Pesaro 5

My room at Des Bains came with breakfast. It was sparse, compared to other breakfasts I've had in Italian hotels, but that may have been because there were so few people staying there. But what was there was good, and the waitress made me caffe Americano special. 

Checkout was 10, which is a little early in the off-season. 

I strolled over to the waterfront circle, and sat in the sun again, enjoying the sound of the water and watching the people until it was time for my train. The sun was warm and everyone was happy, and it couldn't have been a better morning!

There were all manner of people doing all manner of things along the boardwalk, welcoming spring to Pesaro. Rail thin women in black pencil pants and 4 inch heels strolled with Soprano-esque boyfriends; sporty girls ran in groups; old people shuffled to church; men biked while their dogs ran alongside; parents pushed strollers; one grandfather came along operating a radio controlled Audi which a tiny girl was steering. 

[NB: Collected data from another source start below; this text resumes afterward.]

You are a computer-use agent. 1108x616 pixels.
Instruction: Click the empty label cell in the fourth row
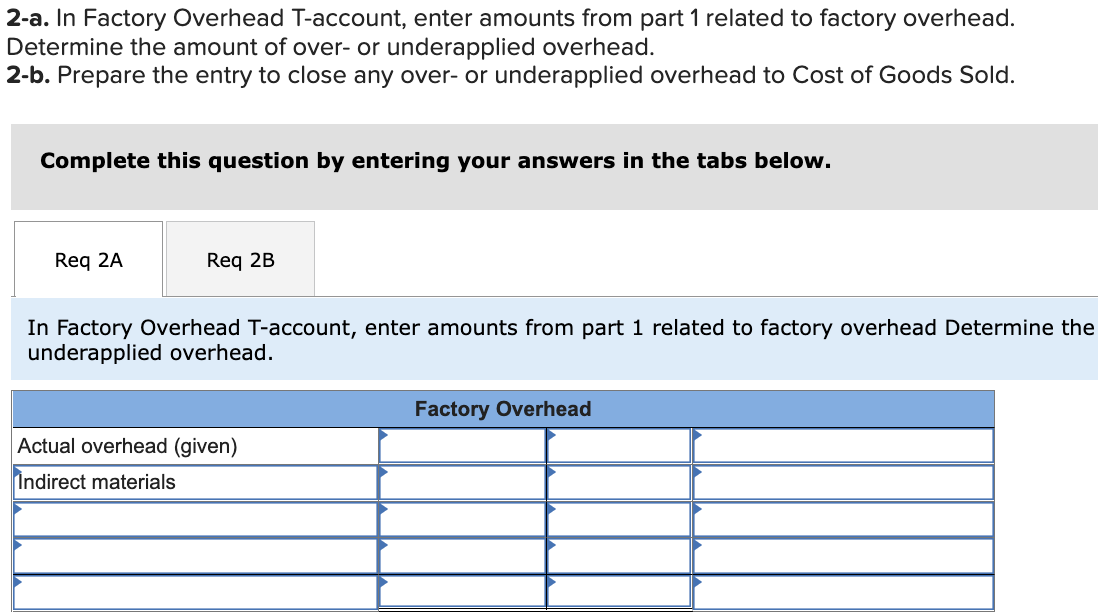195,555
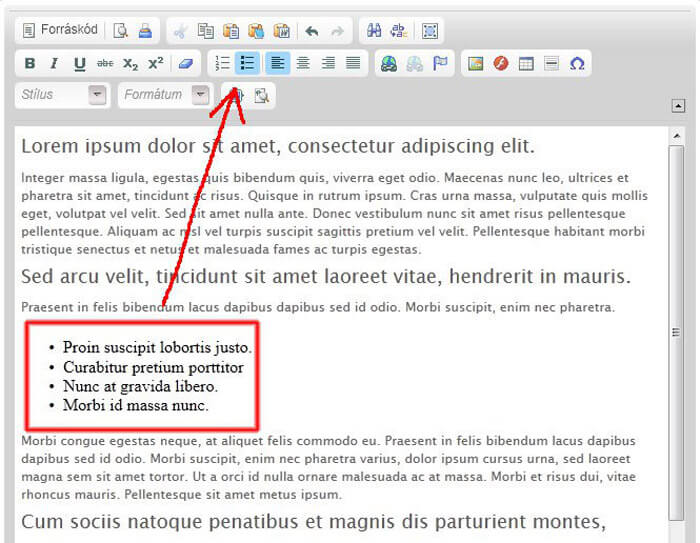Insert a table

526,63
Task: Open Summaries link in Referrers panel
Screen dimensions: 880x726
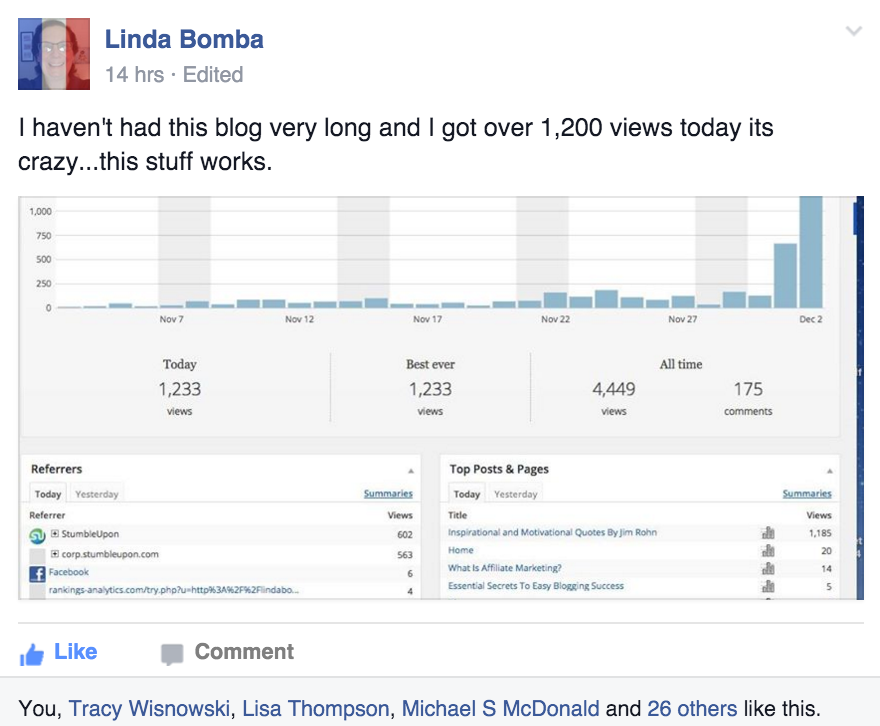Action: [388, 493]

There seems to have been a promiscuous Labrador retriever making the rounds in Pesaro, as there were Dachshund-shaped dogs with Labrador heads and Spaniel-shaped dogs with Labrador heads trotting the boardwalk

My intention was to have a gelato-lunch on my stroll back to the train, but I was saved from myself by late openings. And then I was back at the station and on my way back to Milano. .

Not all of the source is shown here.